Aunque la convocatoria buscaba proyectar músculo político, la realidad al interior del Salón Minero reveló una logística basada en la presión.
Una convocatoria obligatoria evidenciada en mensajes de WhatsApp dirigidos a comisionados y subcomisionados, revela la orden del “Consejo Local de Vigilancia y Justicia” en la sección 271, para que trabajadores eventuales asistieran obligatoriamente a las 3:40 pm, advirtiendo que quienes laboraban en el segundo turno debían “justificar su inasistencia”.
A la vez, se “tiró línea” por el Ayuntamiento, cuando la administración municipal de extracción morenista instruyó a sus empleados a acudir de ropa blanca y acompañados por al menos tres personas más, lo que explicó la presencia de menores de edad y niños en brazos para abultar las cifras.

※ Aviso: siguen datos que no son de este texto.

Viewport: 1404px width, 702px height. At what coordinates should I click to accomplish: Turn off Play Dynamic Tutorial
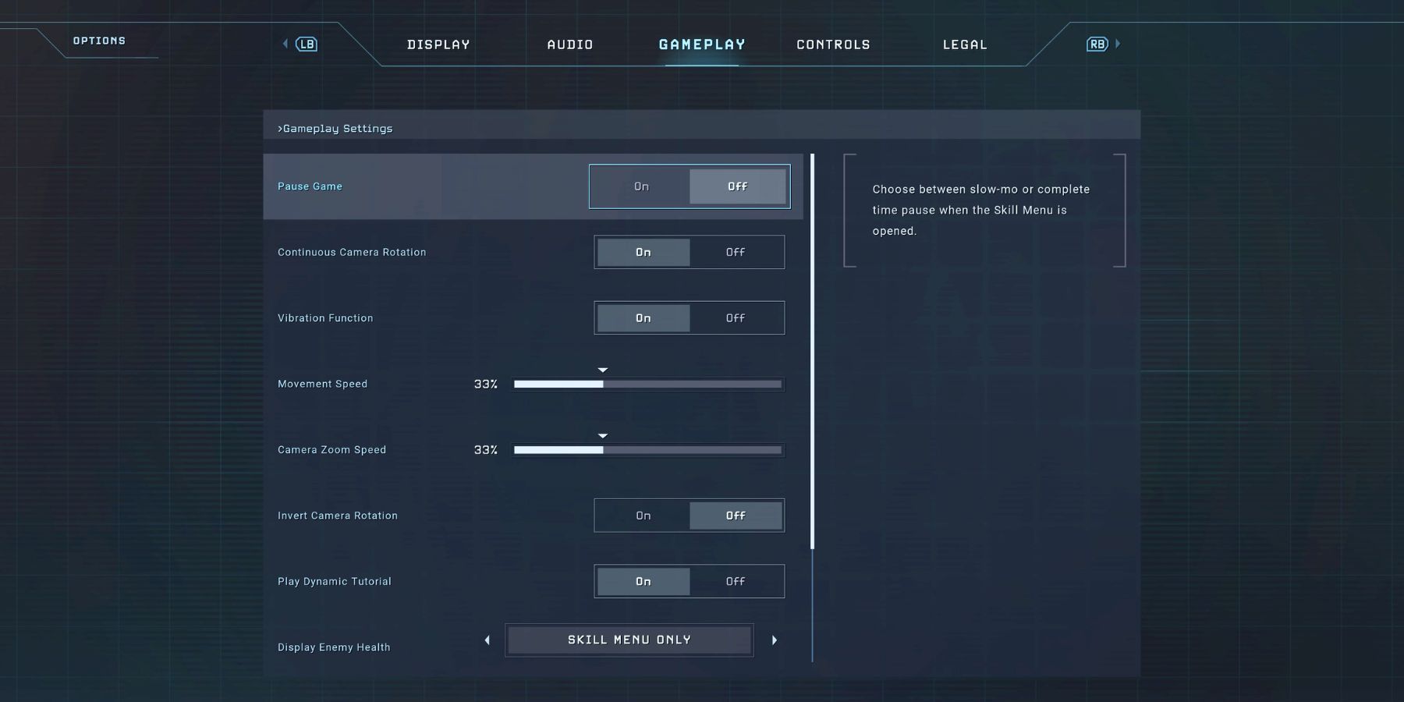coord(736,582)
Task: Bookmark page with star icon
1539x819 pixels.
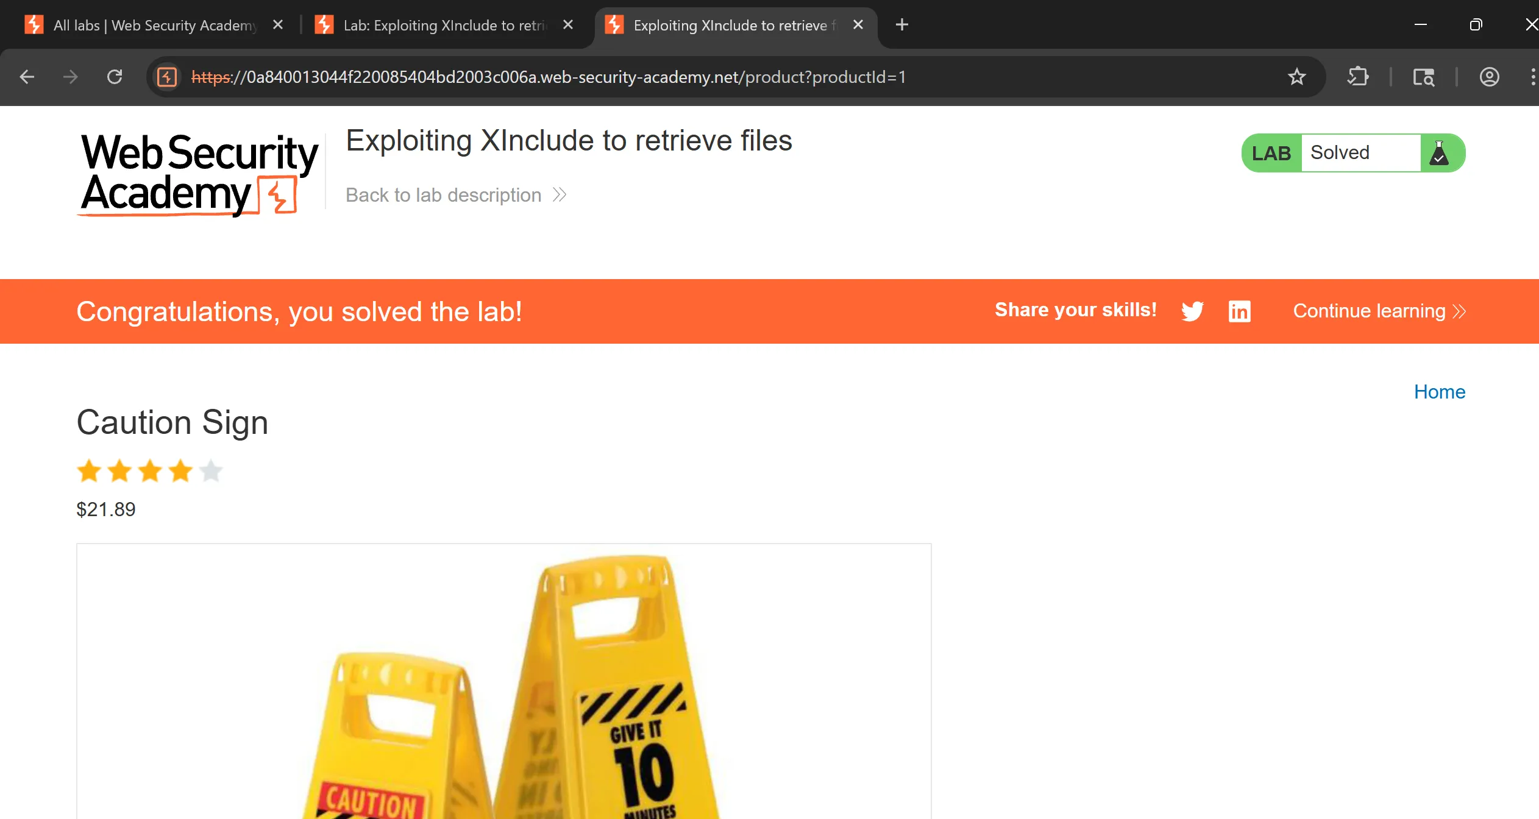Action: pos(1296,77)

Y todavía miedo al vacío. El retraso de más de una hora respondió al nerviosismo de los organizadores y autoridades locales ante la dificultad para igualar las convocatorias que en ese mismo recinto lograron perfiles como Carlos Torres Piña y Grecia Quiroz.
Lo que pretendía ser un cierre de filas transformador terminó evidenciando el uso de prácticas del pasado: el pase de lista, la amenaza encubierta a trabajadores vulnerables (eventuales) y el acarreo familiar para tapar las grietas de una convocatoria que no prendió por sí sola.
Con todo y que la ciudad michoacana es presumida “cuna y bastión” de la izquierda, además de ocurrir con presencia y convocatoria de cuatro diputados –entre ellos, Reyes Galindo, Rosalinda Savala e Itzé Camacho–, y los vigilantes funcionarios municipales.